# Mars Close to Earth



## Field Hunter (Mar 4, 2002)

I ran across this today on my emails. Thought everyone might find it interesting.

You may already know about this, but here is a reminder.

MARK WEDNESDAY, AUGUST 27th ON YOUR CALENDAR!! MARS WILL APPEAR AS BIG AS THE MOON! FIRST TIME IN AT LEAST 5,000 YEARS!

Never again in your lifetime will the Red Planet be so spectacular! This month and next, Earth is catching up with Mars, an encounter that will culminate in the closest approach between the two planets in recorded history. The next time Mars may come this close is in 2287.

Due to the way Jupiter's gravity tugs on Mars and perturbs its orbit, astronomers can only be certain that Mars has not come this close to Earth in the last 5,000 years but it may be as long as 60,000 years.

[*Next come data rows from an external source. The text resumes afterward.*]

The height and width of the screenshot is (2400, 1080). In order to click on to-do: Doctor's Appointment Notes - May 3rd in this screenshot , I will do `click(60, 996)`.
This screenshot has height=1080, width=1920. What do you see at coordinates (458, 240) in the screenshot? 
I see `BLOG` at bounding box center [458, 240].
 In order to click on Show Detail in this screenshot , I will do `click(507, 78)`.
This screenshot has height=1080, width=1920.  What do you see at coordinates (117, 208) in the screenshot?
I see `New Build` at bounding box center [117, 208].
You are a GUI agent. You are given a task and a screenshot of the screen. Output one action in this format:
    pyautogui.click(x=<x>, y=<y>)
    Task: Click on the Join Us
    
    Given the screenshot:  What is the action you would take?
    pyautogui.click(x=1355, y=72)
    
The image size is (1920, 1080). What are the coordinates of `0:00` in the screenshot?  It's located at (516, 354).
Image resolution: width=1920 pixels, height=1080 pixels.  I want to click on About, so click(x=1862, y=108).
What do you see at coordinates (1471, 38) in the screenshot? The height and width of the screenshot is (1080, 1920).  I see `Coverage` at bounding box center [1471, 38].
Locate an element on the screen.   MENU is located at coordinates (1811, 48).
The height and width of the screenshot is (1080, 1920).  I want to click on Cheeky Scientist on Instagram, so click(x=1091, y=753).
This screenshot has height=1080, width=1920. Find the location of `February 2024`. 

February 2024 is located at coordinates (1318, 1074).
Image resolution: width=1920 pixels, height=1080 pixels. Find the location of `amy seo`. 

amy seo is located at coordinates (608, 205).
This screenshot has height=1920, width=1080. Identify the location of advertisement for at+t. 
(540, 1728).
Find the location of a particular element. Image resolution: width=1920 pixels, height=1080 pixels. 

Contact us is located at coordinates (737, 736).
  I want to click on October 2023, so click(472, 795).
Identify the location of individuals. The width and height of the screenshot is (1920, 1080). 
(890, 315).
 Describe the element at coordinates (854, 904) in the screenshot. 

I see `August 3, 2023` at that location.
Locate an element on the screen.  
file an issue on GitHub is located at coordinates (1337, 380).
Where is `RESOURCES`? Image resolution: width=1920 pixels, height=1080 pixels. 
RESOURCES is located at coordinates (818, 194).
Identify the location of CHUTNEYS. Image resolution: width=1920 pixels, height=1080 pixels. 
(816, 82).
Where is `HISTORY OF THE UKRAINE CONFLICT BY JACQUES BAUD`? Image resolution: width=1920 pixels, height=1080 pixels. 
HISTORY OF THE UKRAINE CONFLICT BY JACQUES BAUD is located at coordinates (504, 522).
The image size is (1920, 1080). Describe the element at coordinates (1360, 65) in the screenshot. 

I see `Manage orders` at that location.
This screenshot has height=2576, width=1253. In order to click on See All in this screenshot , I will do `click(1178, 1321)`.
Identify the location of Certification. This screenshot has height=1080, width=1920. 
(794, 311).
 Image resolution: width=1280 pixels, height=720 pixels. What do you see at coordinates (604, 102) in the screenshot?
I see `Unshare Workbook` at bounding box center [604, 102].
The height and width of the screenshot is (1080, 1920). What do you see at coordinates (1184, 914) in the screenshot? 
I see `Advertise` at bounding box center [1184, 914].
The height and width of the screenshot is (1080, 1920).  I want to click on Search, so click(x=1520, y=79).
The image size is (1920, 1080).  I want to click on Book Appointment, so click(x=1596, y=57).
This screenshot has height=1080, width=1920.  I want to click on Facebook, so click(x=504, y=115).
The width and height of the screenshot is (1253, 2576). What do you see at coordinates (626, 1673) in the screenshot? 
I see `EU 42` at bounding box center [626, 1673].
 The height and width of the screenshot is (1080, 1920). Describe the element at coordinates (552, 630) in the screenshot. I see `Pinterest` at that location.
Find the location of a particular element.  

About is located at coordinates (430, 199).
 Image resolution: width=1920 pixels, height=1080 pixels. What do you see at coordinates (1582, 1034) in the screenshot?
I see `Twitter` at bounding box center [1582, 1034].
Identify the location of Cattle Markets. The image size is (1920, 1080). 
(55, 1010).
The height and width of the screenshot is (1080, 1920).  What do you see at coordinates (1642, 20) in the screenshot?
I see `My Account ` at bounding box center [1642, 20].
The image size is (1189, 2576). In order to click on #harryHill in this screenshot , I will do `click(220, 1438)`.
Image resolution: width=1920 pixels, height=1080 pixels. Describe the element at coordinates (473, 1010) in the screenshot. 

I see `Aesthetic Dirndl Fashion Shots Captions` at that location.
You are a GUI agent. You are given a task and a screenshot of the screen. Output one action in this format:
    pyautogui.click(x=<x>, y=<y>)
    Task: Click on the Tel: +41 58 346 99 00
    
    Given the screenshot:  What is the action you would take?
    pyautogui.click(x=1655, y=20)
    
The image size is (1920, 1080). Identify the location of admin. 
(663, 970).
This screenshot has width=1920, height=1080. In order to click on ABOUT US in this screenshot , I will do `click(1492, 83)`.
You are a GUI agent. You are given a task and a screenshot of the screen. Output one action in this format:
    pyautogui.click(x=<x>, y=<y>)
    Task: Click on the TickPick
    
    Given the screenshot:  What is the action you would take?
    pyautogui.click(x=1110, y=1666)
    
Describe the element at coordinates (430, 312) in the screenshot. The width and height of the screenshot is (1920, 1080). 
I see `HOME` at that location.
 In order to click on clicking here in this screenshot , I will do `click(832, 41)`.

On August 27, Mars will come within 34,649,589 miles and will be (next to the moon) the brightest object in the night sky. It will attain a magnitude of -2.9 and will appear 25.11 arc seconds wide. At a modest 75-power magnification Mars will look as large as the full moon to the naked eye.

Mars will be easy to spot. At the beginning of August, Mars will rise in the east at 10 p.m. and reach its azimuth at about 3 a.m.

But by the end of August when the two planets are closest, Mars will rise at nightfall and reach its highest point in the sky at 12:30 a.m. That's pretty convenient when it comes to seeing something that no human has seen in recorded history. So mark your calendar at the beginning of August to see Mars grow progressively brighter and brighter throughout the month.

Share with your friends, children and grandchildren. No one alive today will ever see this again!


----------



## nodakoutdoors.com (Feb 27, 2002)

Sounds like a good night to pull out the camera. The Dakotas are great for night photography, as we have very minimal ground lighting....especially in rural areas.


----------